Brief: When "December" occurs in a line of the material, copy that line.

BEGIN Recorded data

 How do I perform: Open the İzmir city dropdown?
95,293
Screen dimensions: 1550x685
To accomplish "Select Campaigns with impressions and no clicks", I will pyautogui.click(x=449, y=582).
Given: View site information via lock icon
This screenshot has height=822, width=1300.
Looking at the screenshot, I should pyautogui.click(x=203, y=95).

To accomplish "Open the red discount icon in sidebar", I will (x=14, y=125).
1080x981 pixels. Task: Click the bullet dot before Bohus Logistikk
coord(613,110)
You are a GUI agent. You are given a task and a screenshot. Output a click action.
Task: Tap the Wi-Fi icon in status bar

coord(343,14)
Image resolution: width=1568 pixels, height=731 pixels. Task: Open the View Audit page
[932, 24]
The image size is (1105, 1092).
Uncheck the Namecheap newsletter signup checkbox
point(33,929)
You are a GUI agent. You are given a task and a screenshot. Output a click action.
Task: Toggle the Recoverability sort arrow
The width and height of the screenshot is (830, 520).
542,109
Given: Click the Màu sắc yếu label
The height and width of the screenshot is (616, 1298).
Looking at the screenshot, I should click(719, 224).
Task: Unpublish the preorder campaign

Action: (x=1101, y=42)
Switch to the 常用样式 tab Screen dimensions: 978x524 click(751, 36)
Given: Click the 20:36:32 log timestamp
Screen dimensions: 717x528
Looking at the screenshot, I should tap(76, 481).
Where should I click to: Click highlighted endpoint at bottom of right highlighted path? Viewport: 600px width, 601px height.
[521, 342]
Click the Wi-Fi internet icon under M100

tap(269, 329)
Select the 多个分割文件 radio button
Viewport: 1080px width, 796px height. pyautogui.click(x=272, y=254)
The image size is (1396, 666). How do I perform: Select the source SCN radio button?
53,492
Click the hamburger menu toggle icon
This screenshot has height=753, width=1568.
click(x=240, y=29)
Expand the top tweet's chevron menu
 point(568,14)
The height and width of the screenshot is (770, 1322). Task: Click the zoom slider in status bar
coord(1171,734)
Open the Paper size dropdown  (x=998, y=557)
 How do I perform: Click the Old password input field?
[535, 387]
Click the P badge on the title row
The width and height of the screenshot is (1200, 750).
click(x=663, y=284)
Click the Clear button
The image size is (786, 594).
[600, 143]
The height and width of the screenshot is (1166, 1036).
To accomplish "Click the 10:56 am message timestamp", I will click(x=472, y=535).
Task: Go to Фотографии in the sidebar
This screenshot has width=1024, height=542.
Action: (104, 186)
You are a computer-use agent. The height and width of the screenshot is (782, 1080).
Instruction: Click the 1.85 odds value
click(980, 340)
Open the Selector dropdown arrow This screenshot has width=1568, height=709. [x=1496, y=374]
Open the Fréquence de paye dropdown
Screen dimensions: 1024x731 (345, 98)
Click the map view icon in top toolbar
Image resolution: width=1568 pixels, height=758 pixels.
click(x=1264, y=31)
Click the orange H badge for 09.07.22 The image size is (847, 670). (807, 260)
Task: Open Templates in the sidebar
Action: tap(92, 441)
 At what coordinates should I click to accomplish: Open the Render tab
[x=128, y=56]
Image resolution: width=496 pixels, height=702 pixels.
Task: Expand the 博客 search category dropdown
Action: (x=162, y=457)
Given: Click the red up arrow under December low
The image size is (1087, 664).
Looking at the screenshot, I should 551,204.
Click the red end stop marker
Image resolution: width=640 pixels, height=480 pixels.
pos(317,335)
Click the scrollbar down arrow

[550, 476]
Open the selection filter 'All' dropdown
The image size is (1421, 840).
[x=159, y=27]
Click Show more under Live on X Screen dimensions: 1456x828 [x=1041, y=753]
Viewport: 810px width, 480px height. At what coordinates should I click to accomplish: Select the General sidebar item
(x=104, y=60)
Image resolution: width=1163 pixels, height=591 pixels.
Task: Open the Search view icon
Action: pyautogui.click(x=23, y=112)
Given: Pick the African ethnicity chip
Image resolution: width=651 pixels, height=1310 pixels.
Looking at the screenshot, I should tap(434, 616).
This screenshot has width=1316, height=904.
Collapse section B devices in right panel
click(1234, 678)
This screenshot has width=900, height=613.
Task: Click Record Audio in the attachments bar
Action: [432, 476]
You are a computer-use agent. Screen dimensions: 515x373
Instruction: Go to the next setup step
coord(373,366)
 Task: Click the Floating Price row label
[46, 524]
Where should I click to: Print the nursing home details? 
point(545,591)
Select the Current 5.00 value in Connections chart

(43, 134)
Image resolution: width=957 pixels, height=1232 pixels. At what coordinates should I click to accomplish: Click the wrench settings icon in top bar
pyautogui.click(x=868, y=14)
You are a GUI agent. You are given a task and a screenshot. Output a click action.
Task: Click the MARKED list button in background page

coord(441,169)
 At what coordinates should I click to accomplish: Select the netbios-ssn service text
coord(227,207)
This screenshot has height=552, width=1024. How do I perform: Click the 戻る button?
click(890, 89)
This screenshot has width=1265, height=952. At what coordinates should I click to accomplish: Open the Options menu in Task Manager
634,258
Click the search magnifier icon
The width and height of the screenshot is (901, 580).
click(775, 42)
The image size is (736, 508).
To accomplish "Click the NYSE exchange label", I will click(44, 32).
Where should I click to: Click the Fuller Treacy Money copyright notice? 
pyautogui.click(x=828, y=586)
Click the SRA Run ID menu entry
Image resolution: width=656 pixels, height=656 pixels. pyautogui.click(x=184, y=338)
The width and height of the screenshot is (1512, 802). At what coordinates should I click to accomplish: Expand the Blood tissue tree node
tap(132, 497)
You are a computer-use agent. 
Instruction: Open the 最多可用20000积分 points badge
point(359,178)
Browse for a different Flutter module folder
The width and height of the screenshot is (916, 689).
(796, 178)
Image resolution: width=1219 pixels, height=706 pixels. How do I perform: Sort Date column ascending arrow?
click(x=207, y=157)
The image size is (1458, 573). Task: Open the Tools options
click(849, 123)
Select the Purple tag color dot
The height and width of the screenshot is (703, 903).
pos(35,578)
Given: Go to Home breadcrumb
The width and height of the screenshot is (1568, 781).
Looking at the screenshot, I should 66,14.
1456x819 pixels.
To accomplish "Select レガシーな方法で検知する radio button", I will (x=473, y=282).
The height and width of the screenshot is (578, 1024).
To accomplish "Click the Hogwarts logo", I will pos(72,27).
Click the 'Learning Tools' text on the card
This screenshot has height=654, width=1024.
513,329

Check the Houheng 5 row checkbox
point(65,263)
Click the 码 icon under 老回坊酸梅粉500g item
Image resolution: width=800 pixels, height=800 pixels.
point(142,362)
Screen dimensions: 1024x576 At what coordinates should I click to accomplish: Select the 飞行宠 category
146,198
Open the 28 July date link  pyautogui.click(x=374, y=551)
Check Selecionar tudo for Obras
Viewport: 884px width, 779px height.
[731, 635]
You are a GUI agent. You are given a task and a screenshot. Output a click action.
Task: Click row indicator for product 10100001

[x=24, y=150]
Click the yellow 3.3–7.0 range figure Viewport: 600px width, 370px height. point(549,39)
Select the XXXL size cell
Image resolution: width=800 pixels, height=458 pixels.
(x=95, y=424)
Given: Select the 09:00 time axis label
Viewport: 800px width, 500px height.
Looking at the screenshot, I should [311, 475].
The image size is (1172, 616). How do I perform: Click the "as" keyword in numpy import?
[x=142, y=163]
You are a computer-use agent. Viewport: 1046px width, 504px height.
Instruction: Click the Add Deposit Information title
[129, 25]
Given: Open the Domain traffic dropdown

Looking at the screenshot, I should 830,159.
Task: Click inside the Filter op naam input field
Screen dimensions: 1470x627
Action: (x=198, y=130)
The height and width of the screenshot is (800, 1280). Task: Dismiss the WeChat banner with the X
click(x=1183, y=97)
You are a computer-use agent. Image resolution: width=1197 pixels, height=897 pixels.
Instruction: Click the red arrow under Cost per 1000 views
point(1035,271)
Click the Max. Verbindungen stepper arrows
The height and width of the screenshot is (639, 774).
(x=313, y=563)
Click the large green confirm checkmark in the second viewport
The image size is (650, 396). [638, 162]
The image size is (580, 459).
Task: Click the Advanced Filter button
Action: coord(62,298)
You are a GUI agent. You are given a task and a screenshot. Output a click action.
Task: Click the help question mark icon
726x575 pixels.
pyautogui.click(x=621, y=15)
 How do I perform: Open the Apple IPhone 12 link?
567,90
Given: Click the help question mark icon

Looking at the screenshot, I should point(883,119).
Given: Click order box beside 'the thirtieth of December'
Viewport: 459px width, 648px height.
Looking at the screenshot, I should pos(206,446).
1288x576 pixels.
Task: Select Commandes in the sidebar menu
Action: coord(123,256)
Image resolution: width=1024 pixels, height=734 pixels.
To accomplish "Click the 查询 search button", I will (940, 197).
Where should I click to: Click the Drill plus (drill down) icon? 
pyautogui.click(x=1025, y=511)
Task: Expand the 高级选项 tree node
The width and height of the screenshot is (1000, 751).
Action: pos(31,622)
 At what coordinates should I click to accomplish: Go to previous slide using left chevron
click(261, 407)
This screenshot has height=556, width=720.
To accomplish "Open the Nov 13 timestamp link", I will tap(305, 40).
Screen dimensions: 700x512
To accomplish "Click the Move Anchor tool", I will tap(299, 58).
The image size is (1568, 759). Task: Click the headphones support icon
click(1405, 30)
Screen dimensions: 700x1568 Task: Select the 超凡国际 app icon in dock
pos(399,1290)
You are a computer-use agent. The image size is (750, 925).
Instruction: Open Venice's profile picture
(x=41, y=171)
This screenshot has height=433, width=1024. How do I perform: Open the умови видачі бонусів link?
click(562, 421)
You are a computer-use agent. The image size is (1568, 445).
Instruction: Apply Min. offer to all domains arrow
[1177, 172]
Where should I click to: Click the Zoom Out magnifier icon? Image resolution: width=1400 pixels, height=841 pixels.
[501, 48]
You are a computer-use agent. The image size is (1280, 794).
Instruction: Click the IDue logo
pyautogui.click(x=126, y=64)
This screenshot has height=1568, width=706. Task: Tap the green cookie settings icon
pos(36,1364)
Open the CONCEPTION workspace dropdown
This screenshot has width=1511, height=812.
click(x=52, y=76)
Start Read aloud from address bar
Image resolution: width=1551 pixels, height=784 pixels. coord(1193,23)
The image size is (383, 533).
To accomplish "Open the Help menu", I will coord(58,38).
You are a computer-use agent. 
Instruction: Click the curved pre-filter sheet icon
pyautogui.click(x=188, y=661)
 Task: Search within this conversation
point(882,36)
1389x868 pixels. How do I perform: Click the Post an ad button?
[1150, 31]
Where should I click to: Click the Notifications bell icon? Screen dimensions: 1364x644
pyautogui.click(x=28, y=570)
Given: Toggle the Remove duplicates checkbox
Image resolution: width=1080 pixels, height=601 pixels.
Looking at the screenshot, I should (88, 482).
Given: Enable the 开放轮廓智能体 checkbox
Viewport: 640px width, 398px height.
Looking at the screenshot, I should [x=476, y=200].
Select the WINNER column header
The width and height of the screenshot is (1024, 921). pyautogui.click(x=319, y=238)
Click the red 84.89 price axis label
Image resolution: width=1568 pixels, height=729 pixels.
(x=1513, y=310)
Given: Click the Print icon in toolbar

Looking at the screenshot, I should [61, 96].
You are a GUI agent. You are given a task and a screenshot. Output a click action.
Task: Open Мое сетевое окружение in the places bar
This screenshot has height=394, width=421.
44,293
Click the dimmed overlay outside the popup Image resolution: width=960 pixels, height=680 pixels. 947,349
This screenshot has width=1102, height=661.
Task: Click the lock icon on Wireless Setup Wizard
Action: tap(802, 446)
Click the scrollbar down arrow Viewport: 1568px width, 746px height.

END Recorded data

Answer to the problem:
Given: Click the red up arrow under December low
Given: Click order box beside 'the thirtieth of December'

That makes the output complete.